The retail market share of main power utility PPC is expected to fall by about 50 percent, from its current level of 98 percent, by 2020, to confine the utility’s monopoly and offer leeway for competition, the new bailout plan’s reforms for the Greek electricity market anticipate.
The introduction of NOME-type auctions, as of October, according to the bailout terms, will serve as the tool to bring about PPC’s significant market share loss. PPC is expected to lose about 25 percent of its retail share during the plan’s early stage, before the proportion controlled recedes further.

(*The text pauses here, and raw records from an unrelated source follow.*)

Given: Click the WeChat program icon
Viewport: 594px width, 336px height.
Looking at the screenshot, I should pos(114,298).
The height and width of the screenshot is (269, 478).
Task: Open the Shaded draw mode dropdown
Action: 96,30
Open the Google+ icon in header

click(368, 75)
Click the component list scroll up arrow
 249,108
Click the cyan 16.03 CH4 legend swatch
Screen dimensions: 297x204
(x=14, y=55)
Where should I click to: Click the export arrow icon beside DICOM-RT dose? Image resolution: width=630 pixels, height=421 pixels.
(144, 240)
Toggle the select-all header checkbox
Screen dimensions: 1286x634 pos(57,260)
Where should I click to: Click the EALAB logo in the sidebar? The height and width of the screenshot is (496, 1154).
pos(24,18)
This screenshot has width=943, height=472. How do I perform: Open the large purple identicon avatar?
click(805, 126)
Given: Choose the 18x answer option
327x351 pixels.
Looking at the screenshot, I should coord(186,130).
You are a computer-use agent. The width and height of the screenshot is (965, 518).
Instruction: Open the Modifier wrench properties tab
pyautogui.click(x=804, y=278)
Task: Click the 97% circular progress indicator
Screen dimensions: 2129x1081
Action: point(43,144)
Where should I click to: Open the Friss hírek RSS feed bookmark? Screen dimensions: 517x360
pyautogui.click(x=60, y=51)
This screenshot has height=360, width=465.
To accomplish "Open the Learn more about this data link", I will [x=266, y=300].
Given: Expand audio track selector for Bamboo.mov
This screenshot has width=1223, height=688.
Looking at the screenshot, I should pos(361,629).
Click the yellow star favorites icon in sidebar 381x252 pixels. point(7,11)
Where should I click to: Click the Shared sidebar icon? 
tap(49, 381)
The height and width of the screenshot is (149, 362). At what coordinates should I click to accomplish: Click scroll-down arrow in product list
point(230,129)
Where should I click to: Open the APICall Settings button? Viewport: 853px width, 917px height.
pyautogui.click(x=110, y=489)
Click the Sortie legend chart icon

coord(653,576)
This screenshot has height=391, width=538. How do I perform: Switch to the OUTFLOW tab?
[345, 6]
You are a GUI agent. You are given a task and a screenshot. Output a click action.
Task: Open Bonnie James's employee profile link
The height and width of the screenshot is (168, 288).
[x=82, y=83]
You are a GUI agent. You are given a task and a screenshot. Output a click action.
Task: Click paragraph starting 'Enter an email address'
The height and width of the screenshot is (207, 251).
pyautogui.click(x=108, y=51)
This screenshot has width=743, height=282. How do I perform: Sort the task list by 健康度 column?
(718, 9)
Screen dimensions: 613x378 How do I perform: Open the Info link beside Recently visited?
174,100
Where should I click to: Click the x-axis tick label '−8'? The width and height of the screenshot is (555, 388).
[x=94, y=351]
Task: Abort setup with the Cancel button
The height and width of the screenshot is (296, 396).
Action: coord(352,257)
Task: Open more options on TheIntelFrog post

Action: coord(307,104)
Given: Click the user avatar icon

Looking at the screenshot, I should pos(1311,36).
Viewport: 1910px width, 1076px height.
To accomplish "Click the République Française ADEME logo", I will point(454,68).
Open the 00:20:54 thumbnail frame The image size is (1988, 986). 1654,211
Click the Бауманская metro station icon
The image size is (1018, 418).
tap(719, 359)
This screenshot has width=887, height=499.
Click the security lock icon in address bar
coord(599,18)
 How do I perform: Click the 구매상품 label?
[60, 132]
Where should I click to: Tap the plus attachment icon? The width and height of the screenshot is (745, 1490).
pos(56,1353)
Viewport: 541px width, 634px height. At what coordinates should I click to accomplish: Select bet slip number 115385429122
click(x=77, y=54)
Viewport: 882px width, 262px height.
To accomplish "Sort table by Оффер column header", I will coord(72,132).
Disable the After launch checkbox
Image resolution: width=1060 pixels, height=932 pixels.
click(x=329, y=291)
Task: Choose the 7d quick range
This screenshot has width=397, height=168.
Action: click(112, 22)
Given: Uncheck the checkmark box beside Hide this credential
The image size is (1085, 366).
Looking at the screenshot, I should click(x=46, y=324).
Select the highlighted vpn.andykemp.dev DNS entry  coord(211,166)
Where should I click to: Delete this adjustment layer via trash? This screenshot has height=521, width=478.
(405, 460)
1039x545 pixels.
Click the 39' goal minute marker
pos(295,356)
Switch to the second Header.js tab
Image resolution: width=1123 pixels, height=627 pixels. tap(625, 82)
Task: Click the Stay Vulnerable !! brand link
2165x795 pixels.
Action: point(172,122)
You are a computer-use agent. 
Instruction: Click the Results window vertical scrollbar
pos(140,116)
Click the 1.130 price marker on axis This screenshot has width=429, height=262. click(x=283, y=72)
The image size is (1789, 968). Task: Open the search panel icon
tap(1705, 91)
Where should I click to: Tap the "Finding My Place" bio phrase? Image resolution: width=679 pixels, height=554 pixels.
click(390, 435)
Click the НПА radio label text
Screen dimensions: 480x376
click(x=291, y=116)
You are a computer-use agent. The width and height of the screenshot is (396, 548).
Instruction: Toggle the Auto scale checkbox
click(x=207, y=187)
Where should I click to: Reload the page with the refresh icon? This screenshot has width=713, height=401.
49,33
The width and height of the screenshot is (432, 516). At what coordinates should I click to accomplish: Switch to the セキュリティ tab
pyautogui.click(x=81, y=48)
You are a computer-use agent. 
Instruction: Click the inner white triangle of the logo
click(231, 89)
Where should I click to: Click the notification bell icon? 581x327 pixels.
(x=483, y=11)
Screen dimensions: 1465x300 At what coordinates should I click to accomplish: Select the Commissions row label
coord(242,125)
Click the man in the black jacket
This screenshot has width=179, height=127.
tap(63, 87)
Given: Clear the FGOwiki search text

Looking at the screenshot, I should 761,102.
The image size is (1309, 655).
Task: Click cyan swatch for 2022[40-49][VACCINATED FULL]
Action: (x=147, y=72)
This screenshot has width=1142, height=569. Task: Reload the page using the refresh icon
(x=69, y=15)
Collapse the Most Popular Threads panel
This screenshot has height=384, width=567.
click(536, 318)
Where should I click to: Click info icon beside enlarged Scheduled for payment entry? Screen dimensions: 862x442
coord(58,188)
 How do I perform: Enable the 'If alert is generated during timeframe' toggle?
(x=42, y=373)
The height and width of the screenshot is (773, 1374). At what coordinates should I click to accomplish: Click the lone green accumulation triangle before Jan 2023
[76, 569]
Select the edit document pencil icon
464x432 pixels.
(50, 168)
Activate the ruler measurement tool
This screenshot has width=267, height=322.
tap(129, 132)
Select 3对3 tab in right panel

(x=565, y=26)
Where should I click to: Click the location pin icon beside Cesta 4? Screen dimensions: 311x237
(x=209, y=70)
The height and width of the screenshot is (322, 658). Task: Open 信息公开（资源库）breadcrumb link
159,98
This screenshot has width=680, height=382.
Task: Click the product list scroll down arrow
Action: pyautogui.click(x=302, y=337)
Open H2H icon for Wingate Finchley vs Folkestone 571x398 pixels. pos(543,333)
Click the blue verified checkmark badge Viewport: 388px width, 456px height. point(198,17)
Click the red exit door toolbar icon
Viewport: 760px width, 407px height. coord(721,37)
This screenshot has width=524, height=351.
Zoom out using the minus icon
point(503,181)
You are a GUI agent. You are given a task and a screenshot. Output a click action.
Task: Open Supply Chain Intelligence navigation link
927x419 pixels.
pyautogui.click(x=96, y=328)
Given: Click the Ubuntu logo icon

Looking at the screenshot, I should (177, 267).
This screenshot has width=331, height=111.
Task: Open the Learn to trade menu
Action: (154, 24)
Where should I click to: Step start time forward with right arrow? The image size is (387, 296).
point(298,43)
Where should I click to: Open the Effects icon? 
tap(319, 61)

The government, which has not embraced the NOME-type plan, has no other choice if harsher electricity market reforms are to be avoided. The other alternative would be to break up PPC, establish a new company representing 30 percent – locally dubbed “Little PPC” – and privatize it.
Government sources yesterday infomed that “Little PPC” will remain under state control, describing this as one of the advantages of the new bailout agreement.
According to the NOME-type model, PPC will be obligated to exclusively sell significant amounts of electricity produced at its lignite-fired and hydropower stations to independent, private-sector competitors through auctions at prices reflecting cost of production, beginning this October. Buyers will then be able to sell these electricity amounts to household and industrial consumers, the objective being to end the monopoly maintained by PPC in lignite and hydropower, the country’s two cheapest sources for electricity production.
PPC’s current client base numbers 7.4 million consumers. The NOME-type auctions will prompt many of these clients to switch to other electricity companies. Customers belonging to high-consumption categories, where profit margins are greatest, will be particularly keen to go. Independent power companies are expected to target this consumer category.
If the NOME-type auctions fail to intensify competition in Greece’s electricity market, then “other structural reforms will be implemented”, according to the bailout terms, implying the part-privatization plan of PPC. Clear reference to the “Little PPC” plan was avoided in the bailout agreement’s text as a result of the insistence of Greek officials during all-night negotiations with creditor representatives on Monday.
As for the future of IPTO, the country’s power grid operator, the latest bailout agreement calls for the operator to either be privatized or reformed based on an alternative Greek proposal. Rather than privatize IPTO, this latter option calls for fixed assets (networks, lines) to remain part of PPC, the parent company, with management of the grid to be transferred to a new independent company, free of any PPC involvement.
The bailout agreement also demands that the natural gas market be fully liberalized by 2018. The objective here is to divide the market’s trading and network management activities – both currently controlled by gas supply companies with regional monopolies in the wider Athens area, Thessaloniki, and Thessalia, in the mid-northeast – to draw new companies into the market.